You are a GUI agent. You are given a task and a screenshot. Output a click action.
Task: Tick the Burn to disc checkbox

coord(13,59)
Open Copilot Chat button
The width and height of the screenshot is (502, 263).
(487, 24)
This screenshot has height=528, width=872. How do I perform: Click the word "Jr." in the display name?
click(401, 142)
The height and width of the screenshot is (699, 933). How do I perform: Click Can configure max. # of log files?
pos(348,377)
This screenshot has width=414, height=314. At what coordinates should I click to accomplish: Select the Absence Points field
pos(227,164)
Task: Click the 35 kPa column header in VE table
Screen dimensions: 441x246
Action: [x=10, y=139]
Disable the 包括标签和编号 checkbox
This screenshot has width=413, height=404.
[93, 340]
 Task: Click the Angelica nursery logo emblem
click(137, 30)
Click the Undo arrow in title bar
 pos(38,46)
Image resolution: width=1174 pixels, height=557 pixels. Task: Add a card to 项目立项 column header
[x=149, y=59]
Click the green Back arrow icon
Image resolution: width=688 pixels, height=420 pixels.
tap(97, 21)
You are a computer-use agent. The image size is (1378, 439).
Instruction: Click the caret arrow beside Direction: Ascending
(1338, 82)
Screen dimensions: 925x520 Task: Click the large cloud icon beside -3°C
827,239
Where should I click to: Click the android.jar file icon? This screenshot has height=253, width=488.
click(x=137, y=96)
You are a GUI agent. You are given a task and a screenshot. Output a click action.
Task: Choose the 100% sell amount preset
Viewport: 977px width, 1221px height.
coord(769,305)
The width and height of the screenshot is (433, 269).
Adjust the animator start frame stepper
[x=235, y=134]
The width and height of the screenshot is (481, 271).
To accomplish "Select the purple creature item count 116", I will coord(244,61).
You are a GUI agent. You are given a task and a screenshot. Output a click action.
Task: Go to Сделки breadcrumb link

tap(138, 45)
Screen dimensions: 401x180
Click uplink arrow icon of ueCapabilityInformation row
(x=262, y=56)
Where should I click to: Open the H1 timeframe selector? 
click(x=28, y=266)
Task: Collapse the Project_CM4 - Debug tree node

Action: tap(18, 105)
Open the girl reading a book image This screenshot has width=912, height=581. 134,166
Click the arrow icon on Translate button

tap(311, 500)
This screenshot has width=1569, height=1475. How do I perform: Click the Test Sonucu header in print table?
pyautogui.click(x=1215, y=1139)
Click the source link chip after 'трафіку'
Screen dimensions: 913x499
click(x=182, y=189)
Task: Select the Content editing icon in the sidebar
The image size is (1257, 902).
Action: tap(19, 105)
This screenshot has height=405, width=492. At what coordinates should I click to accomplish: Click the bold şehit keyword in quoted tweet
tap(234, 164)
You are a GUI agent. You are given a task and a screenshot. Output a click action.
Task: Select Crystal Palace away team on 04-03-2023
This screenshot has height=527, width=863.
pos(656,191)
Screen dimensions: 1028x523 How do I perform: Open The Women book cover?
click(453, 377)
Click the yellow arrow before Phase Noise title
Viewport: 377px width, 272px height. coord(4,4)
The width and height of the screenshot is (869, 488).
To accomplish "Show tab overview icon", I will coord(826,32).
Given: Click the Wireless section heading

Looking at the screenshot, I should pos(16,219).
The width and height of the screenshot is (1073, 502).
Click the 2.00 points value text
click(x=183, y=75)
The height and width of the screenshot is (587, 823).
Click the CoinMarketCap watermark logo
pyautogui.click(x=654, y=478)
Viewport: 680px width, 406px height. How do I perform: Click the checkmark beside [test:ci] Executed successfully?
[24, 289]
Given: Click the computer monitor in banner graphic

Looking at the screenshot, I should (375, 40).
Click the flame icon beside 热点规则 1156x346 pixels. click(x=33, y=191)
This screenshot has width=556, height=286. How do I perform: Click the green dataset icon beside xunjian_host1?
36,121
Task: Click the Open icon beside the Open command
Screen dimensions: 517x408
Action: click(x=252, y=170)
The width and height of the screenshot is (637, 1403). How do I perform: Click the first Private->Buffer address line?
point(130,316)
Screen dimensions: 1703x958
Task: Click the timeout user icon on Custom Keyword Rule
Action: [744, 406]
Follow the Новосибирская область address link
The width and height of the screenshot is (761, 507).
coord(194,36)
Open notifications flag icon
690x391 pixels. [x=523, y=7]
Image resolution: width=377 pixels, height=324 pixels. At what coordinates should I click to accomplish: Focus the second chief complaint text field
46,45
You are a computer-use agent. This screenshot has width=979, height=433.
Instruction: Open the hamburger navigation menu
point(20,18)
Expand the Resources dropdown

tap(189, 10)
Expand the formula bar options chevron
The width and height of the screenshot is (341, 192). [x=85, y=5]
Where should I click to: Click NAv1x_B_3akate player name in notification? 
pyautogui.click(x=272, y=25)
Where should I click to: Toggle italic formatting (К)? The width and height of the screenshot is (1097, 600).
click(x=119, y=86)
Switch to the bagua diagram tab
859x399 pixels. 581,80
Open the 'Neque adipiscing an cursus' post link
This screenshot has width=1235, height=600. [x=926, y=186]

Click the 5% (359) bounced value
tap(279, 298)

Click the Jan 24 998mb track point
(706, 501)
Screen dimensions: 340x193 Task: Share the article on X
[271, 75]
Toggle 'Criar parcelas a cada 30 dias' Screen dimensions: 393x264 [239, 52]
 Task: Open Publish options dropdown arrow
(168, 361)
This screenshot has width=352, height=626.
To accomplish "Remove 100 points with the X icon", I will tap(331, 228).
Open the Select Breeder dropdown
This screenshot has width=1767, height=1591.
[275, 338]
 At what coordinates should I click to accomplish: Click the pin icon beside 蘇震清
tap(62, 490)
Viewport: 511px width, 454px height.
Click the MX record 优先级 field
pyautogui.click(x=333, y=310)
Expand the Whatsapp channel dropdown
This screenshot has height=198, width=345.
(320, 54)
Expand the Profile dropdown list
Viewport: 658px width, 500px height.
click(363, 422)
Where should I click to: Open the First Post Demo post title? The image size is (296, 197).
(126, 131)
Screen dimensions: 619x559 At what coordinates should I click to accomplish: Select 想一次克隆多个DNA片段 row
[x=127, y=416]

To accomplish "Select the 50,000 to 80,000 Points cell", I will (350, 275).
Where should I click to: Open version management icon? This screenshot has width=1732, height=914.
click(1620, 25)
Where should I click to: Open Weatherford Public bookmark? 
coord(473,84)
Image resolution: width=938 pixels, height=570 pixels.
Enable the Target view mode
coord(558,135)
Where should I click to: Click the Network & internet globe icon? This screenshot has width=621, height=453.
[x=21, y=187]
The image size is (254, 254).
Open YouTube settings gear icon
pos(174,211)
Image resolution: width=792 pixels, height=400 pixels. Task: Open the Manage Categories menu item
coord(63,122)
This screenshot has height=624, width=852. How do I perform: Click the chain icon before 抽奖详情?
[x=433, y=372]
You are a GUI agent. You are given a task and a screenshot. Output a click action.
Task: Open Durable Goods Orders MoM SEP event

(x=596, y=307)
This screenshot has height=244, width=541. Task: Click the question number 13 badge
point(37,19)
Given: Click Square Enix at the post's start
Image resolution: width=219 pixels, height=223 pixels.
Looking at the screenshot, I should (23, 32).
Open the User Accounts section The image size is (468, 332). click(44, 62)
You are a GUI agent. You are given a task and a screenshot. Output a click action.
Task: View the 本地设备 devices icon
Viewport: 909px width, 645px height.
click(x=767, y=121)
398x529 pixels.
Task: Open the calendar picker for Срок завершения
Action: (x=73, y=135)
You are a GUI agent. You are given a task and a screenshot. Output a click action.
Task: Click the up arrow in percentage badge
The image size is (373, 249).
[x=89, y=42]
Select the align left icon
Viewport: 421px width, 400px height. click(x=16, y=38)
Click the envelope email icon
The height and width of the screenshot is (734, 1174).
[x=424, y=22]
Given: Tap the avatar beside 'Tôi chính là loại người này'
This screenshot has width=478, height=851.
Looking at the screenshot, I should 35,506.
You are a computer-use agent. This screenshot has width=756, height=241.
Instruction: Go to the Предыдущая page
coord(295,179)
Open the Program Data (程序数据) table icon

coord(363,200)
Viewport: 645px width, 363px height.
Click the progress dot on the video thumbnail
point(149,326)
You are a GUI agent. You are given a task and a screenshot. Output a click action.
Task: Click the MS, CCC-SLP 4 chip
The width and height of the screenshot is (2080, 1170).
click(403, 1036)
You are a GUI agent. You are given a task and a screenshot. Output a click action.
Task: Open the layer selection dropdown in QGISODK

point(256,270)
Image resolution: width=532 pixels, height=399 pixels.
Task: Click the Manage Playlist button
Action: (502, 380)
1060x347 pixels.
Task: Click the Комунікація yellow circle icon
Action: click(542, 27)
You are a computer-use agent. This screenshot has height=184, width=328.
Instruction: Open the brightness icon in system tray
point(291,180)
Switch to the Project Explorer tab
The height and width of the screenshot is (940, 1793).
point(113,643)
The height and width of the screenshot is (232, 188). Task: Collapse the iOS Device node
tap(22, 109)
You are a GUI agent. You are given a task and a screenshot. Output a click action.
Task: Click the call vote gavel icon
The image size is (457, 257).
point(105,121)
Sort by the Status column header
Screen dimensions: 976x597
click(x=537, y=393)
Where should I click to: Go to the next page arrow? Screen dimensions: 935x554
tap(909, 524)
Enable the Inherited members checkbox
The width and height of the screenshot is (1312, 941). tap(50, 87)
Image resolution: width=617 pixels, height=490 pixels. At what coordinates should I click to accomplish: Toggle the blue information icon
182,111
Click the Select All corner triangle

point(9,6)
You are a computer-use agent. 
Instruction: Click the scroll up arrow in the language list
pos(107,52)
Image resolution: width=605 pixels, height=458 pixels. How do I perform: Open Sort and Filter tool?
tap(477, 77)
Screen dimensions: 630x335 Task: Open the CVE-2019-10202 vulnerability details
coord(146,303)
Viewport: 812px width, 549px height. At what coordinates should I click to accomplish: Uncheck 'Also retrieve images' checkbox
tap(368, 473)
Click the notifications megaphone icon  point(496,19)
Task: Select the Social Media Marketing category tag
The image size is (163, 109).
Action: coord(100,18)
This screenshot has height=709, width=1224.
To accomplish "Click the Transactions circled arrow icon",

Stated goal: Please copy the material from the line with "Where should I click to: Click the android.jar" up to and including the line with "coord(769,305)", changing "sell" to "buy" and leaving everything else as it is.

Output of the exercise:
Where should I click to: Click the android.jar file icon? This screenshot has height=253, width=488.
click(x=137, y=96)
You are a GUI agent. You are given a task and a screenshot. Output a click action.
Task: Choose the 100% buy amount preset
Viewport: 977px width, 1221px height.
coord(769,305)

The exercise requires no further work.